Even though our pets may not be able to talk to us, that doesn’t mean they don’t have things to teach us! Things that are good (or bad) for pets can also be good (or bad) for us – so let’s look at a few of these practices we would be wise to copy from our four-legged friends!
Our pets don’t multitask. When we’re playing catch with them they are 100% focused on the ball. We, on the other hand, think it’s advantageous to talk on the phone, while checking our email, while watching TV. According to cnn.com “newly released results of scientific studies in multitasking indicate that carrying on several duties at once may, in fact, reduce productivity, not increase it.”
Has your pet ever gone an entire day without taking a nap? It’s doubtful, and for good reason. Healthcentral.net states “Studies show that taking a nap is a great way to increase alertness and reaction times, improve mood, and reduce accidents.”
Walk Every Day
A daily walk is good for pets and it’s also good for us. Getting exercise daily not only helps us lose weight, but according to WebMD.com other benefits of regular walking include: fighting depression, lowering your risk for type 2 diabetes, keeping your mind sharp, and it keeps your bones strong.
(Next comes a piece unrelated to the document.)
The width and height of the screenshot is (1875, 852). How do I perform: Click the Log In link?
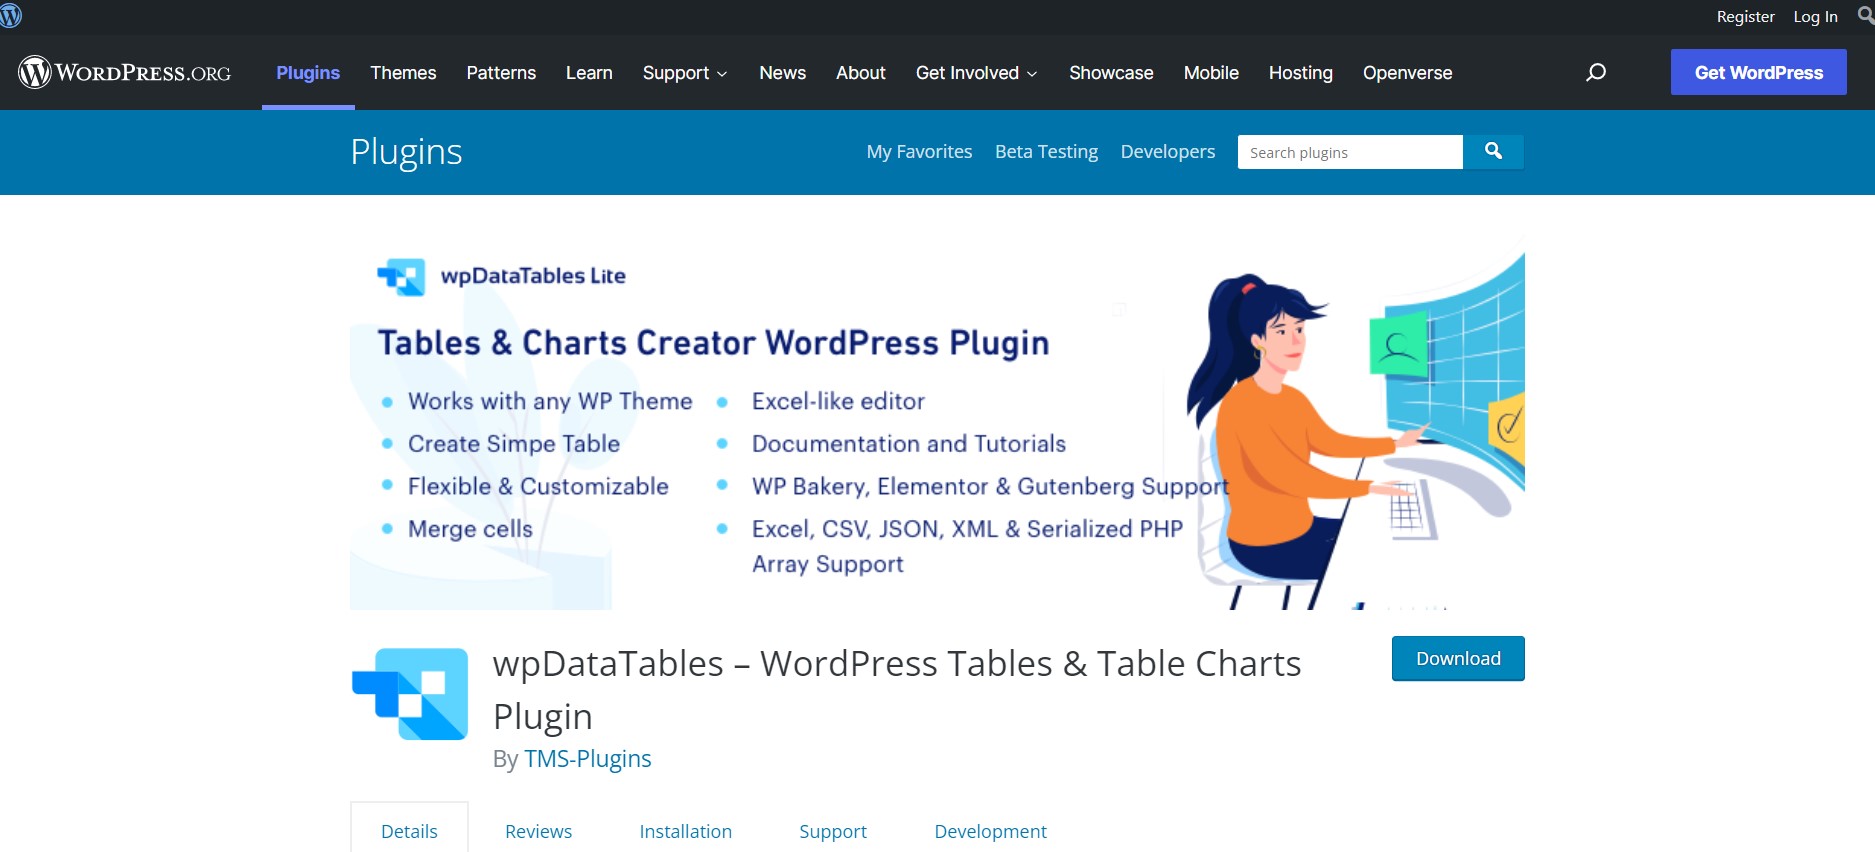coord(1815,17)
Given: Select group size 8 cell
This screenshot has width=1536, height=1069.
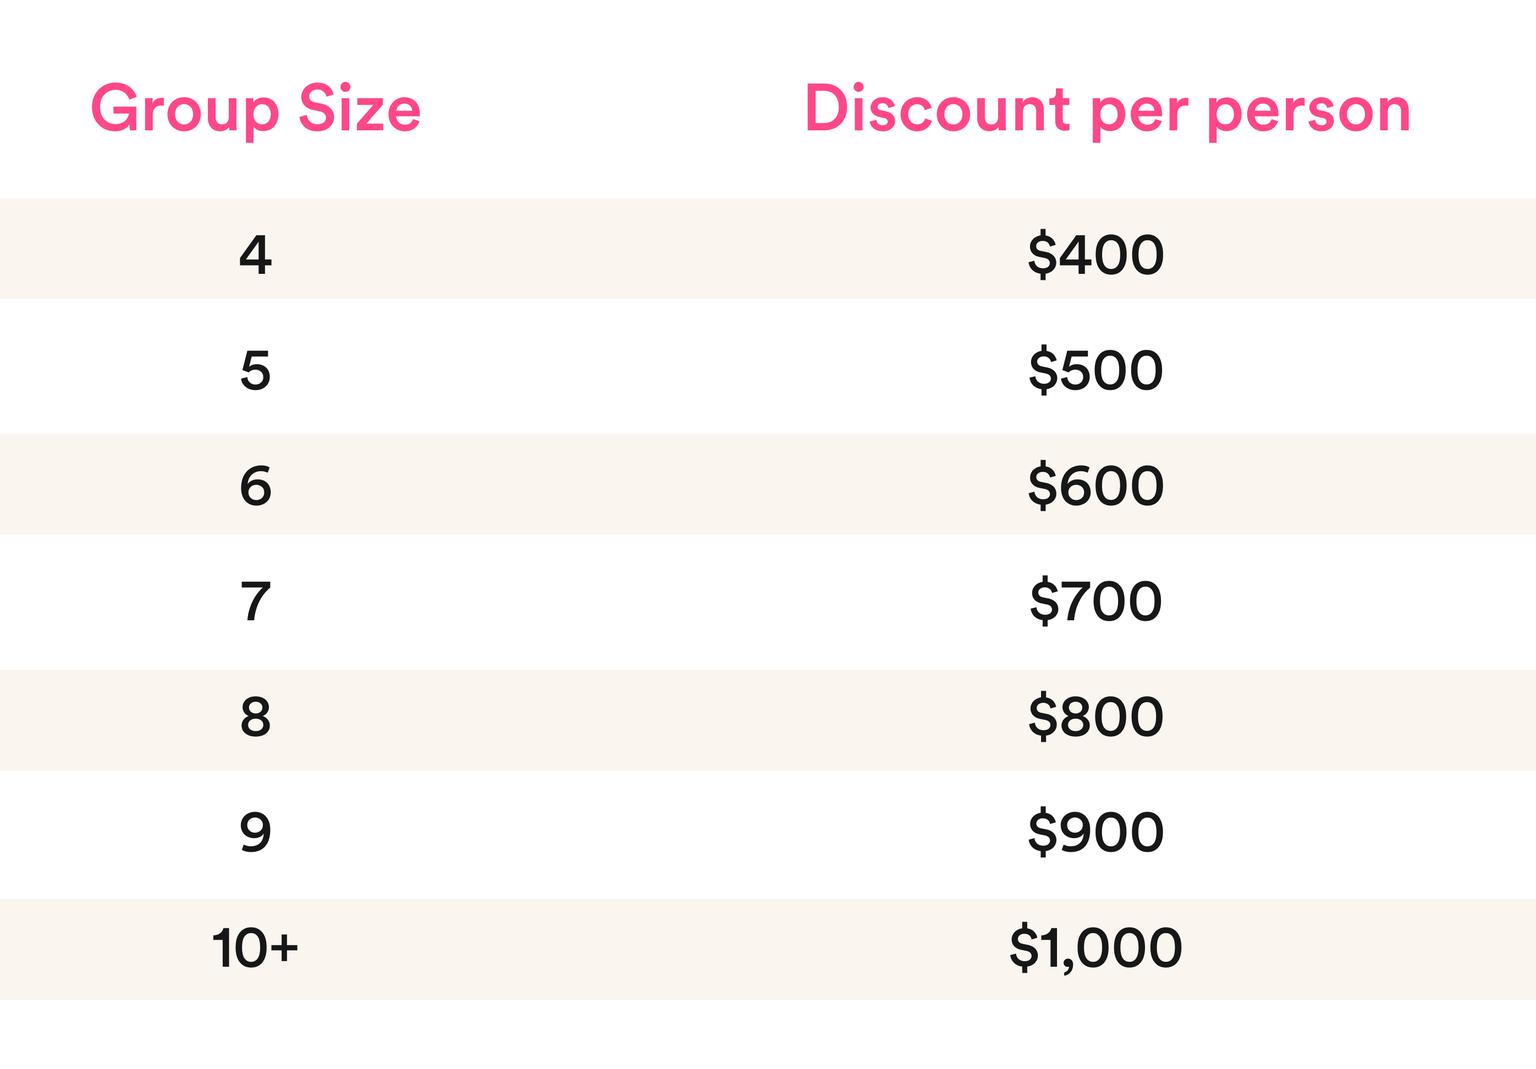Looking at the screenshot, I should click(x=255, y=717).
Drink Water When You’re Thirsty
Have you ever seen your pet gulp down a sports drink or an energy shot while out playing? No, because these things aren’t good for pets! Likewise, neither of these things is as good for us as plain old water! Our bodies are approximately 60% water, according to Anatomy & Physiology for Nurses, so of course it would stand to reason that we’d benefit from drinking more of it when we’re exerting ourselves.
Cats know what’s good for them! Fish are packed with omega-3 fatty acids, which have been proven to be good for your heart. Mayo Clinic recommends “fatty fish, such as salmon, herring and to a lesser extent tuna, contain the most omega-3 fatty acids and therefore the most benefit, but many types of seafood contain small amounts of omega-3 fatty acids.”
From the National Institute for Play website: “Anyone who has ever tossed a Frisbee to a beloved dog knows that playfulness crosses species lines. What does this mean? For humans and other animals, play is a universal training course and language of trust. The belief that one is safe with another being or in any situation is formed over time during regular play. Trust is the basis of intimacy, cooperation, creativity, successful work, and more.”
Make Time to Groom
Our feline friends are known to take extensive time to groom and clean themselves, should we do the same? Aside from the cleanliness of it all, personal hygiene can have an effect on your work and personal life. Livestrong.com states: “Maintaining a professional appearance gives you a confidence boost and demonstrates to your supervisors that you are serious about your job.”
Healthguidance.org lists a few benefits of regular stretching, including: an increase in circulation, reduction in stress and fatigue, it serves as a warm up before physical activity, and it can protect you from aches. The website also states: “Stretching regularly helps to relieve the tension within the muscles.”
Seek Out Shade
I don’t think I’ve ever seen a dog lying outside tanning. Sure they like the run in the sun for periods of time, but they always take a break in whatever shade is available to them. We would be wise to do the same. Always wear sun block when heading outside and consider a hat or umbrella if you’ll be out for an extended period of time with no shade available.
Stick to a Schedule
Your pet doesn’t know the difference between a Saturday and a Wednesday, and neither does your body’s internal clock. This is why it’s beneficial to try and stick to a bit of a routine. Going to bed and waking up at the same time, even eating at the same time, can keep your body in a good rhythm, which can lead to better quality sleep.
Thanks to WebMD.com for this list! I found some additional references for each of the suggestions and added my own remarks. So, in conclusion, our pets can not only be good friends and companions, they can also be good examples of healthy conduct we should implement in our own lives!